If these scandalous “facts” sound familiar, they should—they are the same gauzy lies that state and federal courts have uniformly rejected as false and unbelievable.
And finally, consider the relief that Texas has asked for—a Supreme Court order voiding the presidential election in four states. Roughly 18 million Americans voted in those four states. Paxton shows no interest in those voters’ rights; he asks the Supreme Court to brush aside their votes because he didn’t like how their elected state officials read their own state laws.
But does Paxton, or “Texas,” really even object to those legal judgments? Ask yourself this question: if Texas genuinely objected to the changes in voting procedures made in Georgia, Michigan, Pennsylvania, and Wisconsin—if those changes so clearly violated state law and the U.S. Constitution—why did Texas wait until “safe harbor” day to bring a lawsuit? Where was the argus-eyed Paxton when the statutory changes and administrative rules were put in place over the past two years? Why wasn’t a challenge brought immediately after the election? As District Judge Linda Parker wrote in a decision rendered Monday in a Michigan case, “While Plaintiffs delayed, the ballots were cast; the votes were counted; and the results were certified.”

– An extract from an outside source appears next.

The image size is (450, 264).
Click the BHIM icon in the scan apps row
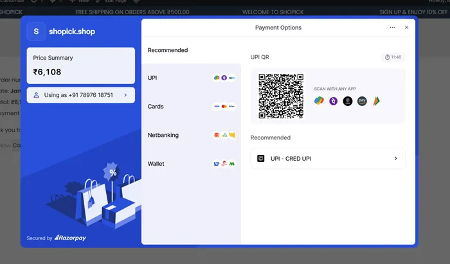pos(376,101)
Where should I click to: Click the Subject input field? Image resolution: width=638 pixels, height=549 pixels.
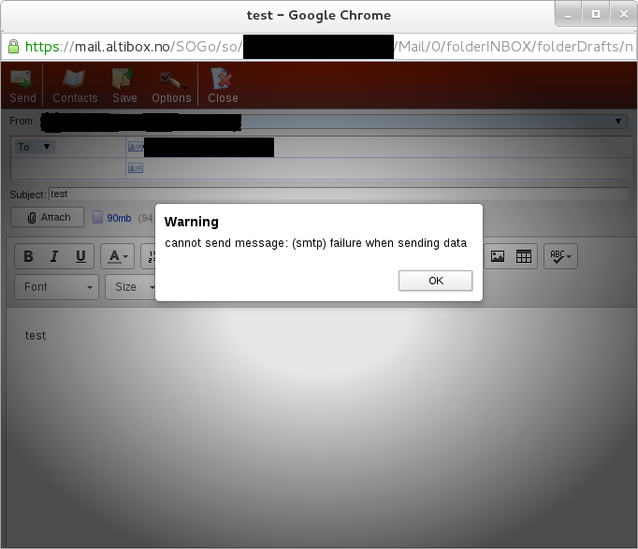click(x=337, y=195)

Paxton was waiting, waiting first to see whether Trump would win the election—and, after that, waiting until he thought he could prevent the certification of the electors on “safe harbor day.”

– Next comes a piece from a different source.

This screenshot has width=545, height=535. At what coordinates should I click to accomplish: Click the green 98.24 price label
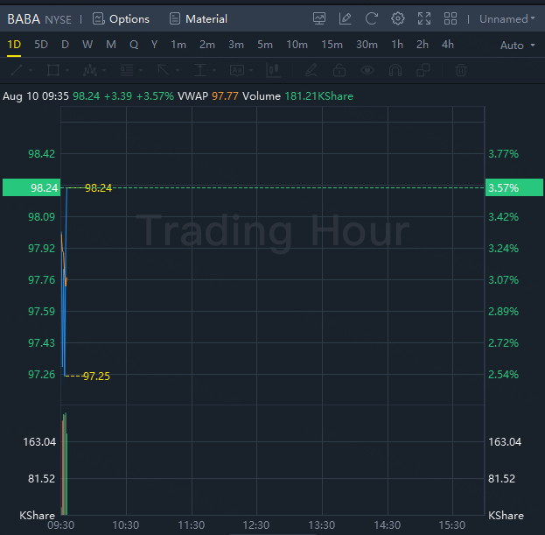tap(43, 187)
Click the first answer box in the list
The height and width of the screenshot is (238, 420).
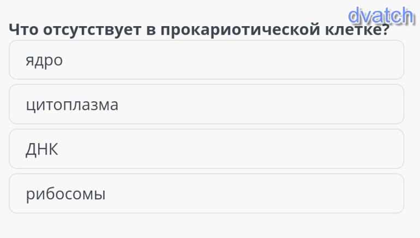(x=206, y=60)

Lawyers signed their names to pleadings alleging these “facts” in the original cases; that raised eyebrows, Lawyers for Texas re-allege them now after they have been repeatedly shown to be bogus. That should do more than that.

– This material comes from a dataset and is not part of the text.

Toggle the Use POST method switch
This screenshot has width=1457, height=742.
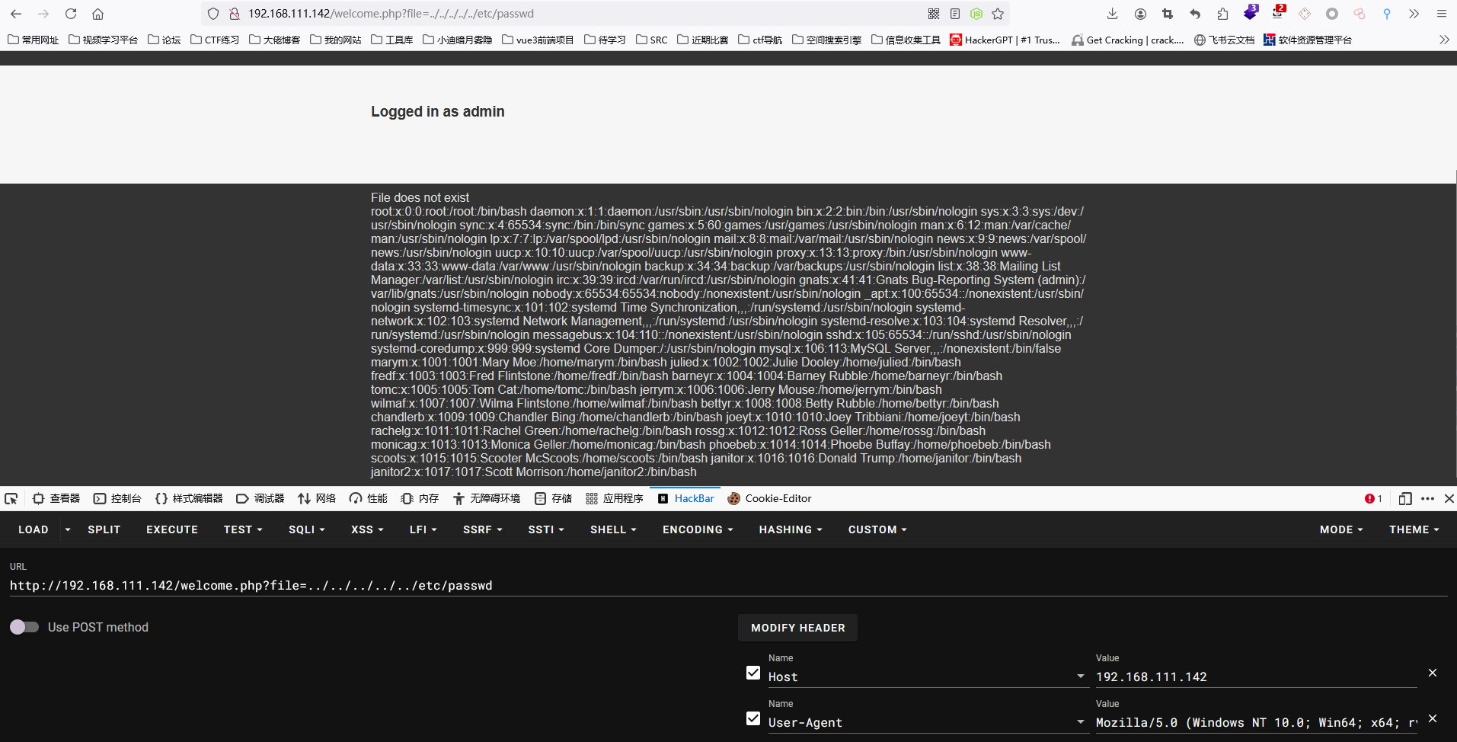tap(24, 627)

Federal Rule of Civil Procedure 11 provides that an attorney’s signature on a pleading represents to the court that the material in it is supported by good-faith legal arguments and genuine evidence—and that it is not being “presented for any improper purpose”—including “unnecessary delay.” Under the Texas Disciplinary Rules of Professional Conduct, a lawyer may not “make a false statement of material fact or law to a tribunal,” nor “offer or use evidence that the lawyer knows to be false.”
Paxton and the other signatories—Brent Webster of the AG’s office and “special counsel” Lawrence Joseph—have flagrantly violated these rules. There is no proper purpose for this filing other than to prevent the electoral process from functioning. There is no serious legal claim to support the suit. There is no evidentiary support, or prospect of same, for their “factual” claims.
Ken Paxton has made a mockery of federal and Texas rules. And for what? He knows he will not win Trump a second term. What he will do is (in the style of low-level criminals around the world) please the big boss by trying to get him what he wants. Perhaps he hopes this will gain him popularity among the Trump base. But whatever selfish benefit he gains, he will accomplish nothing good. He will have done two horrible things. First, he will require the Court either to be complicit in stealing an election (it won’t) or to reject the complaint (thereby incurring the assault on its credibility that Trump mounts every time it has rejected his legal claims, and further damaging the Court’s credibility).
And, second, he will strengthen the belief among some Americans—God knows how many at this point—that the election is invalid, and the American republic has no claim on their allegiance.
Monetary sanctions? Disbarment? Hardly enough. I can’t quite figure out the right charge to bring against a public official who seeks to prostitute the federal courts in order to destroy the nation. But by God, whatever we call it, prison seems a minor penalty for that offense.